Another experience amplified Johnson’s sense of foreboding. He’d seen enough of avalanches after the night of January 9, 2018, when the massive Montecito debris flow surged into his house. Miraculously, his family was unharmed.

“We were so amazingly lucky in that mudslide,” Johnson said. “So many things had to happen for us to get out of there. If I hadn’t woken up, I would have died. If my wife and kids hadn’t gone upstairs…. 

“I feel so many things occurred; wow, there’s something there. We were guided through a matrix of decisions, every decision the right one, down to finding that baby boy in mud.”

Johnson decided to check on a neighbor’s house and heard a cry, leading him and a firefighter to pull a 2-year-old toddler out of the mud.

Just as Nick would have been, he was a rescuer.

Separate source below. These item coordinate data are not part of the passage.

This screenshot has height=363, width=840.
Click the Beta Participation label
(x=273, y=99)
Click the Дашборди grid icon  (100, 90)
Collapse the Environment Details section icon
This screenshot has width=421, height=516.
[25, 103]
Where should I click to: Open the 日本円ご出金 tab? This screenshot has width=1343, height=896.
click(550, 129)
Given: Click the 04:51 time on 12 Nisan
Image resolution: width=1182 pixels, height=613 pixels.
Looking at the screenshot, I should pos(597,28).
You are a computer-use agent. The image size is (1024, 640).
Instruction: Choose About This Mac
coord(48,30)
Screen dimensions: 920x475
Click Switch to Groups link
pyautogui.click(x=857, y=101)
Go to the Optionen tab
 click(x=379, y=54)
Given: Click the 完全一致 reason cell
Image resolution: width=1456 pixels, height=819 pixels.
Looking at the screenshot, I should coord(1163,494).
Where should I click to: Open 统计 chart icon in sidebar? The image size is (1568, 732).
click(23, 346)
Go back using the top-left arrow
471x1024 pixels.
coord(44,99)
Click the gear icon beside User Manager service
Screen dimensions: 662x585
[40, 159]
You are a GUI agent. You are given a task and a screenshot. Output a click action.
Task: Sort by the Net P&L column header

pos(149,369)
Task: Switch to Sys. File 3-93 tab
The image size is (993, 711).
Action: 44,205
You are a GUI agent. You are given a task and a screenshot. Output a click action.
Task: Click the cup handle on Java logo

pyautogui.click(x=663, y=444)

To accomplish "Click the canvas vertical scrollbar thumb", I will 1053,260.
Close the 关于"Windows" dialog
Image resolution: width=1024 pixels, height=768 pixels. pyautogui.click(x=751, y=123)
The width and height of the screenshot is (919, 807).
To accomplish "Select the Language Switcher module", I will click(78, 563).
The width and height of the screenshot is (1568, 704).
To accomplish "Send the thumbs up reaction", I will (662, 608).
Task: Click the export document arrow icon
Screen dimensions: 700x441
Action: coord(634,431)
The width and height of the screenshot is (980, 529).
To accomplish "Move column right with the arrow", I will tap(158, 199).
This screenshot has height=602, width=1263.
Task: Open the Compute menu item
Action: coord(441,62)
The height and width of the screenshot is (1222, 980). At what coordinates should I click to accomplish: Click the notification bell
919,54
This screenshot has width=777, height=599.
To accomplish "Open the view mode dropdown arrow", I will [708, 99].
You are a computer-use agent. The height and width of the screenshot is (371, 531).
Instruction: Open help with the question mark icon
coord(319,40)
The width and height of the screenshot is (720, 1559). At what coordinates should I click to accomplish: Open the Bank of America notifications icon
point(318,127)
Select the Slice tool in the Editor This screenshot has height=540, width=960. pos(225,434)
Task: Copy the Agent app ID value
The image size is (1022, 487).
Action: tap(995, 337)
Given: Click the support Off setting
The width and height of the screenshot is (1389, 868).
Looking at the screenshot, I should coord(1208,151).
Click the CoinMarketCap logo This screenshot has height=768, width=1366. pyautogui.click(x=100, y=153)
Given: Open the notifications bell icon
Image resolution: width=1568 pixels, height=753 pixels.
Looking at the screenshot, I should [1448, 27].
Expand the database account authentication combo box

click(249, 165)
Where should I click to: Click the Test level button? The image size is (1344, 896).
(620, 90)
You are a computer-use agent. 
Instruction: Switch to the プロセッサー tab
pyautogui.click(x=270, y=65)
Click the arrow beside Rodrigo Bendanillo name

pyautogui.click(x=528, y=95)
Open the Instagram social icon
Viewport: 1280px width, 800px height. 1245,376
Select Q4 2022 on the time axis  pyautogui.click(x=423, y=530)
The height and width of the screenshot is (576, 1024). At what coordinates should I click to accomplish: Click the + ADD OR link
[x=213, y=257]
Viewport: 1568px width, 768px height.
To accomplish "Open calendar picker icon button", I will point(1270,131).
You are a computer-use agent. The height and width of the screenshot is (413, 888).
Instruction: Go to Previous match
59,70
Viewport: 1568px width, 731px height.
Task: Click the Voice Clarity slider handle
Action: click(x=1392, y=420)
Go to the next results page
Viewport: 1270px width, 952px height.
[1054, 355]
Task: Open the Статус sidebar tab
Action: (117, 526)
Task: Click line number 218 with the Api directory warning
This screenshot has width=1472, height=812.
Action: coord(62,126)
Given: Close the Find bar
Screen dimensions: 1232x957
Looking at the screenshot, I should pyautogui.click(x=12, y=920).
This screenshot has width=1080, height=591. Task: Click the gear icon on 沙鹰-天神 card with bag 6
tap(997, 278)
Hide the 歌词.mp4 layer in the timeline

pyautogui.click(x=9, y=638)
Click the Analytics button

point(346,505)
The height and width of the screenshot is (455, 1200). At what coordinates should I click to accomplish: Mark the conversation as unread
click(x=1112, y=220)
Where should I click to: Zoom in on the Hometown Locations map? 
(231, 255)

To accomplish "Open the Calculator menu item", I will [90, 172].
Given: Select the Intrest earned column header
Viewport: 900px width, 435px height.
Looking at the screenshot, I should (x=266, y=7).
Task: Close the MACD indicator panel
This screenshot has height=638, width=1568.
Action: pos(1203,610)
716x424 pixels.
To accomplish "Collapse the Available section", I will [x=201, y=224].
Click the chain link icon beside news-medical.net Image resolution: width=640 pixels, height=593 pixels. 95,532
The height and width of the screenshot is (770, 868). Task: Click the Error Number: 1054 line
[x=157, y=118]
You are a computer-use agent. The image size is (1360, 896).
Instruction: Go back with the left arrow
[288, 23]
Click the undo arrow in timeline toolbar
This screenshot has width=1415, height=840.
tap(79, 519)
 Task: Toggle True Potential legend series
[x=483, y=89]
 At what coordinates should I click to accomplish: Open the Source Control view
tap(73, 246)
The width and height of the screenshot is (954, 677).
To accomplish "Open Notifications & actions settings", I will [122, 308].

WONDER WOMEN: While U.S. soccer stars like Alex Morgan, Carli Lloyd, and Julie Ertz make headlines in the Women’s World Cup, in the smaller world of water polo, the U.S. has a squad that has been quietly winning almost everything in sight since 2012. The women’s national team has won the last two Olympic water polo championships and will be going for a third next year. The Americans punched their ticket to the 2020 Tokyo Games by defeating Italy 10-9 in this month’s FINA World League Super Final at Budapest, Hungary. 

It was their sixth straight Super Final crown, and three Santa Barbara athletes played a part in it: Stanford graduates Kiley Neushul, an Olympic gold medalist in 2016, and her younger sister Jamie Neushul; and Paige Hauschild, a USC junior. The Neushuls were Dos Pueblos High standouts, and Hauschild ruled the pool at San Marcos.